Is Freshbooks GDPR compliant?

As of May 25, 2018, FreshBooks and its Data Protection Officer (DPO) has implemented processes to comply with General Data Protection Regulation (GDPR) requirements.
If you are a citizen of the EU and wish to exercise your rights under GDPR, FreshBooks offers:
  1. The right to have your personally identifiable information anonymized (the right to be forgotten)
  2. The right to have your account data exported (the right to data portability)

Personally Identifiable Information

When this is requested, the following will occur:
  • Your personally identifiable information will be scrambled within your FreshBooks account (your client’s invoices and information will remain intact)
  • Once anonymization is complete, you’ll be unable to log back into your account (your clients will still be able to access their invoices from you)
  • You’ll no longer be billed for your FreshBooks subscription - no refunds will be provided for subscriptions that are in the middle of a normal billing period
  • Correspondence with our support team will be removed and you’ll be unsubscribed from marketing emails by us

Account Data Export

When requesting to export your data, you’ll be provided with a package of information containing both CSV and PDF files for all the information required under GDPR.
Note that if your account has larger amounts of information, this may take some additional time to complete, and we may need to send the information in multiple pieces due to file size.

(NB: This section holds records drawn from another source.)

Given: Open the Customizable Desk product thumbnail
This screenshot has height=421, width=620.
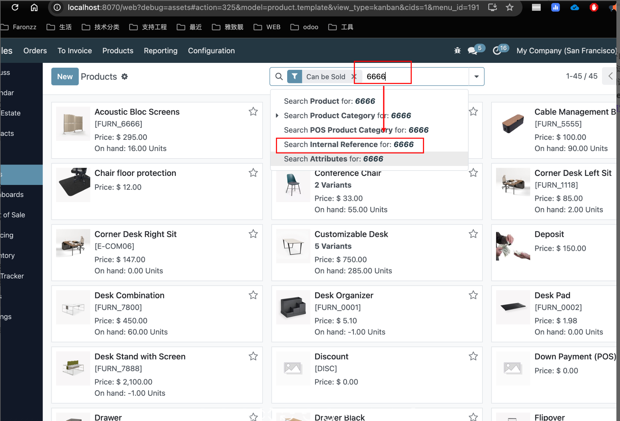Looking at the screenshot, I should 293,246.
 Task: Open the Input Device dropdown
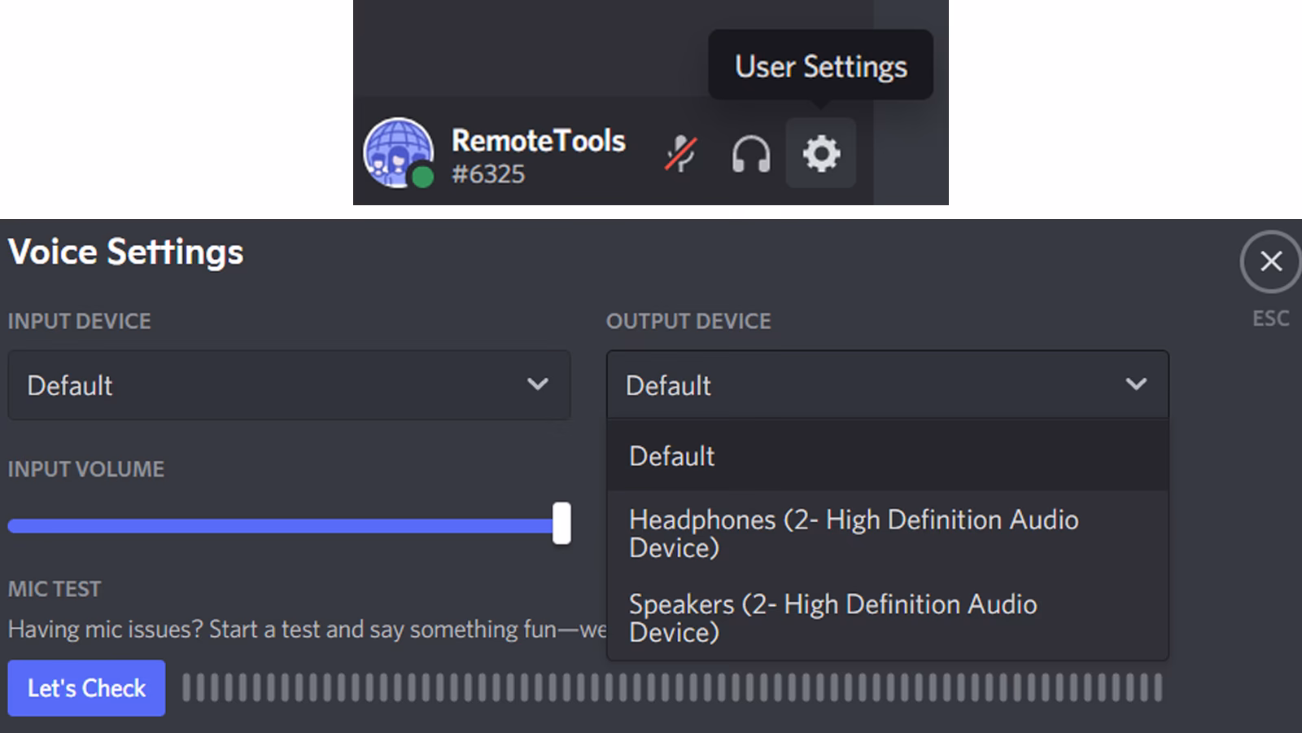289,385
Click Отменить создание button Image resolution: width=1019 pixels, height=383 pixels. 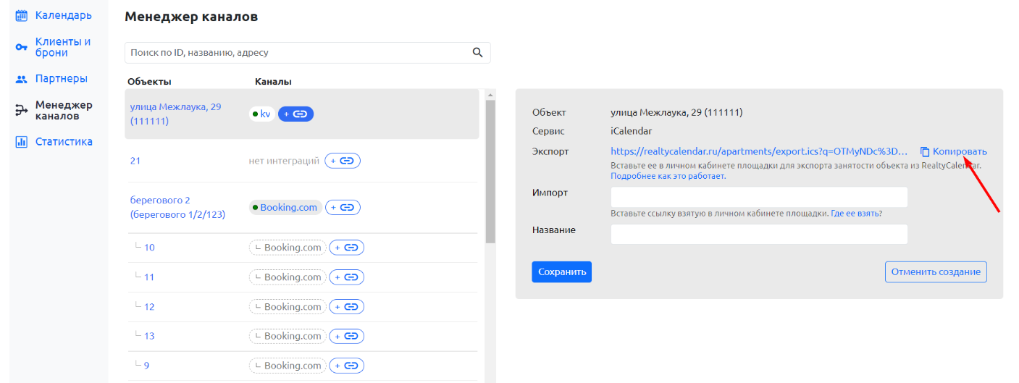coord(936,272)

We’ll work with you along the way to ensure you receive all of your information.

GDPR Requests

If you would like to request either of the above actions be taken, please email directly from your email address on file with your FreshBooks account, and specify the details of your request.
We’ll complete your request within 30 days as per GDPR requirements. Please note that in the case of a request to anonymize, we’ll be unable to email you afterwards as the records will be no longer accessible.